Church And School

Even when they get it right, they get it wrong. You've heard me complain about God in public schools before (Intelligent Design And Its Unintelligent Proponents). The Smoking Gun posted court documents regarding a school which prohibited the use of documents referring to God. The problem: the documents include American historical texts such as the Declaration of Independence and a speech of sitting president George II proclaiming a National Day of Prayer.

School Bars Declaration of Independence

The court filings posted to the Smoking Gun are for a lawsuit launched by teacher Stephen J Williams against Stevens Creek School, the District, and the Board. Williams seeks "declaratory relief, injunctive relief, nominal damages, costs and attorneys' fees." Seems reasonable. No similar restrictions regarding supplementary handouts were imposed upon his colleagues.

Granted, Williams is a self-stated orthodox Christian (para 50), and his focus on the role of belief in God in the founding of the nation may be a bit skewed. But you can't deny the references to God in the lives of the founding fathers or the establishment of the United States. Nor does Williams' lesson plan seem exclusively concerned with such references. Paragraph 43 alleges that only "five percent of all Mr Williams' supplemental handouts [...] contain references to God or Christianity." He also explains religious holidays like Ramadan, Hanakah, Diwali, and Chinese New Year.
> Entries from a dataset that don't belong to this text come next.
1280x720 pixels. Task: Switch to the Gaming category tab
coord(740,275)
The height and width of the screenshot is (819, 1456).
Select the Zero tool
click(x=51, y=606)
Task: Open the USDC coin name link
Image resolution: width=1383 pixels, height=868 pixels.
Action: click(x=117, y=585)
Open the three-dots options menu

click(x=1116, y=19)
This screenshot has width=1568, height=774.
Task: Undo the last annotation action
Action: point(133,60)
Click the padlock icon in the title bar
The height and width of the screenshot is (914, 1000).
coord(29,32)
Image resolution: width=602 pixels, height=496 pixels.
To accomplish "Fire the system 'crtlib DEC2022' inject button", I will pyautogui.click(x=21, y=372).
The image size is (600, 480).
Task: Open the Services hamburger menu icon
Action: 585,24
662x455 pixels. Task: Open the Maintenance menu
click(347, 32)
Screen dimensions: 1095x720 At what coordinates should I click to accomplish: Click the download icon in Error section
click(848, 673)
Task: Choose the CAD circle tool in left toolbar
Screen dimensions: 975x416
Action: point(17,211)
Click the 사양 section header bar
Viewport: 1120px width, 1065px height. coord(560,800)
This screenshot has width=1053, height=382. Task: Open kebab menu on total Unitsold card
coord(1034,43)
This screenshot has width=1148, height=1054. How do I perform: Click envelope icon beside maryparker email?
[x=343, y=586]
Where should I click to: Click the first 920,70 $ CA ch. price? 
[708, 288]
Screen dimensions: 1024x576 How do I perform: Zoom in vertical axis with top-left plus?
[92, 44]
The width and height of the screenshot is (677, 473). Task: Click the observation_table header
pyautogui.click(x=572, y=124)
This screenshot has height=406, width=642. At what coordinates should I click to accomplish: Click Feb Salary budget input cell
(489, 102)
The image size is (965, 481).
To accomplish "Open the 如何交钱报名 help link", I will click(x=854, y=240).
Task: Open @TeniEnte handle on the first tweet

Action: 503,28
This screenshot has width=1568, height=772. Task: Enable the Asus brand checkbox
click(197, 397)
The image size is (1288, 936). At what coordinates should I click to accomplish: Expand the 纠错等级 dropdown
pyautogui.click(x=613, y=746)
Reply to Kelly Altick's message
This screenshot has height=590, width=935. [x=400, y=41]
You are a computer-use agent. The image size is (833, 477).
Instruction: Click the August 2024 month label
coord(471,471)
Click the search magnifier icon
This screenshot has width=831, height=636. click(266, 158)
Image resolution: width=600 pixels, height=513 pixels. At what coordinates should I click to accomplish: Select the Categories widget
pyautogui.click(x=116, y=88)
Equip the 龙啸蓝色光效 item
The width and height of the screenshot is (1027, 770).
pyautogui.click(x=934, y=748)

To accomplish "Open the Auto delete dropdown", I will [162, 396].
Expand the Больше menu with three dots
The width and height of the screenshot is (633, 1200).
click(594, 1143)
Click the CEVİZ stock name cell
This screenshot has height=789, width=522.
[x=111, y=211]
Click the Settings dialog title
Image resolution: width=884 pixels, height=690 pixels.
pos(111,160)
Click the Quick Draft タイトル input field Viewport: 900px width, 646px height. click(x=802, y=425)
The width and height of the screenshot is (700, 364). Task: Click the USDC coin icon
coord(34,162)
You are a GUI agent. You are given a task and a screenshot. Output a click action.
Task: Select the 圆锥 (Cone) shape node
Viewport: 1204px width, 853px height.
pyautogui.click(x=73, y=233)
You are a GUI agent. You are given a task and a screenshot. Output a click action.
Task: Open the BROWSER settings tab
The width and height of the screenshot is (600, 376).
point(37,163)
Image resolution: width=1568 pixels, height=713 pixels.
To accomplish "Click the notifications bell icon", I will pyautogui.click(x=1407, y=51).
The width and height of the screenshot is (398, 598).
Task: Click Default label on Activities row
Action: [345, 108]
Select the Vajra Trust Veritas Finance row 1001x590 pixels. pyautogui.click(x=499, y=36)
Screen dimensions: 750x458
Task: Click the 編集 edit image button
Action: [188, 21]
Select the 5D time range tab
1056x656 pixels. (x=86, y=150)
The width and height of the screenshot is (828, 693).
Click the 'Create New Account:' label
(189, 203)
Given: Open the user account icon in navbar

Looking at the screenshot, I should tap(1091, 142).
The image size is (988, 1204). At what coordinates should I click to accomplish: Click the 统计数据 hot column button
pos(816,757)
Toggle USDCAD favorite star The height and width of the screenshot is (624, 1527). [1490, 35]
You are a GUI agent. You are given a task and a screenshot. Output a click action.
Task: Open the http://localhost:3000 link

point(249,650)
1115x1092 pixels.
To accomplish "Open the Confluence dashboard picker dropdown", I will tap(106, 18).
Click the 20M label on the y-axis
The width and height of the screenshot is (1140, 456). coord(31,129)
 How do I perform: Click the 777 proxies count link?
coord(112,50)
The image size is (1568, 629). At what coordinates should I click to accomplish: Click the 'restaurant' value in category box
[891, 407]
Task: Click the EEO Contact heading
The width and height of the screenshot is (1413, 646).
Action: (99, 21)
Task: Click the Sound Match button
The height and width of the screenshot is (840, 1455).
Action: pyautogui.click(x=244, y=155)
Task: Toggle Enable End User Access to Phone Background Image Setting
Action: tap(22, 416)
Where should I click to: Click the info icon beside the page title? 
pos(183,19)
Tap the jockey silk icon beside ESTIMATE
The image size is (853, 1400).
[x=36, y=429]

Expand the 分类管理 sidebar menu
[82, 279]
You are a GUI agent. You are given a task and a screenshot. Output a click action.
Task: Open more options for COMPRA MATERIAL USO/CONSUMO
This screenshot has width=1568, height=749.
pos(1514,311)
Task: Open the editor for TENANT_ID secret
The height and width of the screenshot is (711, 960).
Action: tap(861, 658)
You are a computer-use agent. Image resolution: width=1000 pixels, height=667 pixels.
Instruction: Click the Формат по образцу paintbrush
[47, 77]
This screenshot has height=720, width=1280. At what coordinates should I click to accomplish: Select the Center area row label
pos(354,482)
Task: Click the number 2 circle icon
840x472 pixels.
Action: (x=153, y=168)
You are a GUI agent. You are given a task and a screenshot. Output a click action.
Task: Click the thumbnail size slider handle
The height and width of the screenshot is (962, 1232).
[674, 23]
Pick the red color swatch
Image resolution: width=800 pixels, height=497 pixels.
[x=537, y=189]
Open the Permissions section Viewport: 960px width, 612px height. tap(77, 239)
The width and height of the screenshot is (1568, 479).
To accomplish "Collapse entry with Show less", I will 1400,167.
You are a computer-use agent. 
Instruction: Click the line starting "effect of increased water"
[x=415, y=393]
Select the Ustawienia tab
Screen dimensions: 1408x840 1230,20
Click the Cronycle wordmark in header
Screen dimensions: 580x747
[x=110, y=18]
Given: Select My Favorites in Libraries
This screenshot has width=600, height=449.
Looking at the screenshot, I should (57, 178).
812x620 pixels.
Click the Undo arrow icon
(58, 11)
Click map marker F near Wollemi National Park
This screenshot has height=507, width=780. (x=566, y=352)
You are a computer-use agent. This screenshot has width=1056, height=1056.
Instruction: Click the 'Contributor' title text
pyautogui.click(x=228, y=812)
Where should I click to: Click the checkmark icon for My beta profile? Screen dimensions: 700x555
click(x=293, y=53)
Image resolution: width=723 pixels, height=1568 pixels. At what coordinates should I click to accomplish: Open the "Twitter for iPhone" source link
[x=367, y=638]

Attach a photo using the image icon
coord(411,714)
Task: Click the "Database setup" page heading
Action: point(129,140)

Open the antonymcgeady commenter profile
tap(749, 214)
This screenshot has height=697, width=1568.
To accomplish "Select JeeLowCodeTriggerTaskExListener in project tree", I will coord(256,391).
Does God have a place in schools? I think the California Education Code (sec 51511, quoted in para 60) states that role eloquently:
"Nothing in this code shall be construed to prevent, or exclude from the public schools, references to religion [...] when such references or uses do not constitute instruction in religious principles or aid to any religious sect [...] and when such references or uses are incidental to or illustrative of matters properly included in the course of study."

Sometimes principals are cowed by overzealous parents to curb appropriate educational content. To wit, the challenge to including evolution in the biology curriculum. The injunctions Williams experienced apparently stemmed from a single parent complaint (para 36). While God has no place in biology class, He does have a place in history. To deny that is just as narrow-minded as creationists denying evolution.